◆ Exercise details:
From first line to last, the records below are to be duplicated exactly.
———
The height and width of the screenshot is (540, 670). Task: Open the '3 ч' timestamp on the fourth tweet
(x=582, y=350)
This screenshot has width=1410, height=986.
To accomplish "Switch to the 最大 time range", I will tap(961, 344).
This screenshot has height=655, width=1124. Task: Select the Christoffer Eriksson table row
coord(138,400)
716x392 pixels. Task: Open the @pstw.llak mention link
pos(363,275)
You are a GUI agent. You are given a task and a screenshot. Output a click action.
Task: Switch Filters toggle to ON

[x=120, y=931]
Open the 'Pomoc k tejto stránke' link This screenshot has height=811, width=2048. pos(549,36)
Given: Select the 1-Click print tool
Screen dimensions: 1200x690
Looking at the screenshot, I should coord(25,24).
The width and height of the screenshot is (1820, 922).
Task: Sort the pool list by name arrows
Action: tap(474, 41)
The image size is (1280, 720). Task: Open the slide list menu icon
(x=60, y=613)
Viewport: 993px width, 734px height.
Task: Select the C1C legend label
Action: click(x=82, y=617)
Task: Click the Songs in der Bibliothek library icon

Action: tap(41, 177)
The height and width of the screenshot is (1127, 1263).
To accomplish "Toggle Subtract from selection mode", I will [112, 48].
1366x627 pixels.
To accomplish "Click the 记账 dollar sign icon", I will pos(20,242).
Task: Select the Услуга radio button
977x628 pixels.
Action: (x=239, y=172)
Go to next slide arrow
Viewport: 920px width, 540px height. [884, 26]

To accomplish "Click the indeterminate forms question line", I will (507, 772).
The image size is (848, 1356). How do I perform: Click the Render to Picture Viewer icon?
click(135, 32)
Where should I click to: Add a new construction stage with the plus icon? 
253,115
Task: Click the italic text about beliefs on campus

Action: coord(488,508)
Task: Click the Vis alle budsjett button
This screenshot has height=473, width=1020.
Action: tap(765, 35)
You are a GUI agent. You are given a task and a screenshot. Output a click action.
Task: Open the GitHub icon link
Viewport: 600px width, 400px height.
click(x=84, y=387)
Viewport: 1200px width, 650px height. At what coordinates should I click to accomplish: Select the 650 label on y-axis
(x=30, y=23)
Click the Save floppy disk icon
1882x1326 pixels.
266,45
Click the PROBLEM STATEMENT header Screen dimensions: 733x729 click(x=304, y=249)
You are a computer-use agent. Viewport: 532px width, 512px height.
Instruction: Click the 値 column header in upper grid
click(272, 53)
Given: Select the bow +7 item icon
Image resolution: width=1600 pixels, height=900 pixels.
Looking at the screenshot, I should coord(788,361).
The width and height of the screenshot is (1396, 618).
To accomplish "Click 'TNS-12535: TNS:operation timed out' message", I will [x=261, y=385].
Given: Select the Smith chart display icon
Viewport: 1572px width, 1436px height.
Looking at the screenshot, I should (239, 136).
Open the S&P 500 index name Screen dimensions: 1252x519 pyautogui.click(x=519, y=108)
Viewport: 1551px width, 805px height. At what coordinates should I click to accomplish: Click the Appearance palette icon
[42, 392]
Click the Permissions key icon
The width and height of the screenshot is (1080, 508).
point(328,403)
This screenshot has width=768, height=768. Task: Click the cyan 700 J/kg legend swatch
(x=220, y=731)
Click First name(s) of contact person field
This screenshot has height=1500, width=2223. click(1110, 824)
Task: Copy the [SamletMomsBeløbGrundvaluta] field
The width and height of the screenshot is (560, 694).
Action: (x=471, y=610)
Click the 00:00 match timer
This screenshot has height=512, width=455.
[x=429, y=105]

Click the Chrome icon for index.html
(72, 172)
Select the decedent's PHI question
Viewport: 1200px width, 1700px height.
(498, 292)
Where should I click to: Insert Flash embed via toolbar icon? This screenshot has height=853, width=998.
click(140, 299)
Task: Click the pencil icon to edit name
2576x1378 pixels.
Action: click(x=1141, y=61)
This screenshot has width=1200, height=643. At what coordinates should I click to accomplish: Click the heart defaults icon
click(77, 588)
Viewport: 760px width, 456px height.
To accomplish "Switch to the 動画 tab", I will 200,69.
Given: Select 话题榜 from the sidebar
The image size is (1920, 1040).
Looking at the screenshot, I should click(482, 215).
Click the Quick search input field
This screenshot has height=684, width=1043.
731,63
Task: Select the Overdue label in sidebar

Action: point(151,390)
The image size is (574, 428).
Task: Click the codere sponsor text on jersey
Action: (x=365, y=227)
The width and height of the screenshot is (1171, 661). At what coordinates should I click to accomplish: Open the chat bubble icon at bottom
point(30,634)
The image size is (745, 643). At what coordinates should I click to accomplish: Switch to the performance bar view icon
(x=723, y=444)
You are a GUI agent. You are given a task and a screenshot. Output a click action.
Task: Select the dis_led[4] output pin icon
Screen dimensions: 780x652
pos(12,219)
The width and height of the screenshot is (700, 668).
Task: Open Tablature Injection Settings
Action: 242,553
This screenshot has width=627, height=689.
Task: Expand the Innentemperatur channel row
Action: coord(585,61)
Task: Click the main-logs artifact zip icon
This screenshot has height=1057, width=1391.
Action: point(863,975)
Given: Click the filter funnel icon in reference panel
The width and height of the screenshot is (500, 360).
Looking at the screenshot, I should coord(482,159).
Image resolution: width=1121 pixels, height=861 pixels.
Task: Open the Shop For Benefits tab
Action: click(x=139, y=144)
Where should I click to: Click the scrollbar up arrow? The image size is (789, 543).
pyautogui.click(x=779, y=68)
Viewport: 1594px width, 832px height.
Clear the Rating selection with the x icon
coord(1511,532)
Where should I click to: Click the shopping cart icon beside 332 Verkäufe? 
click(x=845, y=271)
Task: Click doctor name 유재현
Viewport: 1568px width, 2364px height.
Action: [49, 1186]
———
◆ Answer to this problem:
The height and width of the screenshot is (540, 670). Task: Open the '3 ч' timestamp on the fourth tweet
(x=582, y=350)
This screenshot has width=1410, height=986.
To accomplish "Switch to the 最大 time range", I will tap(961, 344).
This screenshot has height=655, width=1124. Task: Select the Christoffer Eriksson table row
coord(138,400)
716x392 pixels. Task: Open the @pstw.llak mention link
pos(363,275)
You are a GUI agent. You are given a task and a screenshot. Output a click action.
Task: Switch Filters toggle to ON

[x=120, y=931]
Open the 'Pomoc k tejto stránke' link This screenshot has height=811, width=2048. pos(549,36)
Given: Select the 1-Click print tool
Screen dimensions: 1200x690
Looking at the screenshot, I should coord(25,24).
The width and height of the screenshot is (1820, 922).
Task: Sort the pool list by name arrows
Action: tap(474, 41)
The image size is (1280, 720). Task: Open the slide list menu icon
(x=60, y=613)
Viewport: 993px width, 734px height.
Task: Select the C1C legend label
Action: click(x=82, y=617)
Task: Click the Songs in der Bibliothek library icon

Action: tap(41, 177)
The height and width of the screenshot is (1127, 1263).
To accomplish "Toggle Subtract from selection mode", I will [112, 48].
1366x627 pixels.
To accomplish "Click the 记账 dollar sign icon", I will pos(20,242).
Task: Select the Услуга radio button
977x628 pixels.
Action: (x=239, y=172)
Go to next slide arrow
Viewport: 920px width, 540px height. [884, 26]

To accomplish "Click the indeterminate forms question line", I will (507, 772).
The image size is (848, 1356). How do I perform: Click the Render to Picture Viewer icon?
click(135, 32)
Where should I click to: Add a new construction stage with the plus icon? 
253,115
Task: Click the italic text about beliefs on campus

Action: coord(488,508)
Task: Click the Vis alle budsjett button
This screenshot has height=473, width=1020.
Action: tap(765, 35)
You are a GUI agent. You are given a task and a screenshot. Output a click action.
Task: Open the GitHub icon link
Viewport: 600px width, 400px height.
click(x=84, y=387)
Viewport: 1200px width, 650px height. At what coordinates should I click to accomplish: Select the 650 label on y-axis
(x=30, y=23)
Click the Save floppy disk icon
1882x1326 pixels.
266,45
Click the PROBLEM STATEMENT header Screen dimensions: 733x729 click(x=304, y=249)
You are a computer-use agent. Viewport: 532px width, 512px height.
Instruction: Click the 値 column header in upper grid
click(272, 53)
Given: Select the bow +7 item icon
Image resolution: width=1600 pixels, height=900 pixels.
Looking at the screenshot, I should coord(788,361).
The width and height of the screenshot is (1396, 618).
To accomplish "Click 'TNS-12535: TNS:operation timed out' message", I will [x=261, y=385].
Given: Select the Smith chart display icon
Viewport: 1572px width, 1436px height.
Looking at the screenshot, I should (239, 136).
Open the S&P 500 index name Screen dimensions: 1252x519 pyautogui.click(x=519, y=108)
Viewport: 1551px width, 805px height. At what coordinates should I click to accomplish: Click the Appearance palette icon
[42, 392]
Click the Permissions key icon
The width and height of the screenshot is (1080, 508).
point(328,403)
This screenshot has width=768, height=768. Task: Click the cyan 700 J/kg legend swatch
(x=220, y=731)
Click First name(s) of contact person field
This screenshot has height=1500, width=2223. click(1110, 824)
Task: Copy the [SamletMomsBeløbGrundvaluta] field
The width and height of the screenshot is (560, 694).
Action: (x=471, y=610)
Click the 00:00 match timer
This screenshot has height=512, width=455.
[x=429, y=105]

Click the Chrome icon for index.html
(72, 172)
Select the decedent's PHI question
Viewport: 1200px width, 1700px height.
(498, 292)
Where should I click to: Insert Flash embed via toolbar icon? This screenshot has height=853, width=998.
click(140, 299)
Task: Click the pencil icon to edit name
2576x1378 pixels.
Action: click(x=1141, y=61)
This screenshot has width=1200, height=643. At what coordinates should I click to accomplish: Click the heart defaults icon
click(77, 588)
Viewport: 760px width, 456px height.
To accomplish "Switch to the 動画 tab", I will 200,69.
Given: Select 话题榜 from the sidebar
The image size is (1920, 1040).
Looking at the screenshot, I should click(482, 215).
Click the Quick search input field
This screenshot has height=684, width=1043.
731,63
Task: Select the Overdue label in sidebar

Action: point(151,390)
The image size is (574, 428).
Task: Click the codere sponsor text on jersey
Action: (x=365, y=227)
The width and height of the screenshot is (1171, 661). At what coordinates should I click to accomplish: Open the chat bubble icon at bottom
point(30,634)
The image size is (745, 643). At what coordinates should I click to accomplish: Switch to the performance bar view icon
(x=723, y=444)
You are a GUI agent. You are given a task and a screenshot. Output a click action.
Task: Select the dis_led[4] output pin icon
Screen dimensions: 780x652
pos(12,219)
The width and height of the screenshot is (700, 668).
Task: Open Tablature Injection Settings
Action: 242,553
This screenshot has width=627, height=689.
Task: Expand the Innentemperatur channel row
Action: coord(585,61)
Task: Click the main-logs artifact zip icon
This screenshot has height=1057, width=1391.
Action: point(863,975)
Given: Click the filter funnel icon in reference panel
The width and height of the screenshot is (500, 360).
Looking at the screenshot, I should coord(482,159).
Image resolution: width=1121 pixels, height=861 pixels.
Task: Open the Shop For Benefits tab
Action: click(x=139, y=144)
Where should I click to: Click the scrollbar up arrow? The image size is (789, 543).
pyautogui.click(x=779, y=68)
Viewport: 1594px width, 832px height.
Clear the Rating selection with the x icon
coord(1511,532)
Where should I click to: Click the shopping cart icon beside 332 Verkäufe? 
click(x=845, y=271)
Task: Click doctor name 유재현
Viewport: 1568px width, 2364px height.
Action: [49, 1186]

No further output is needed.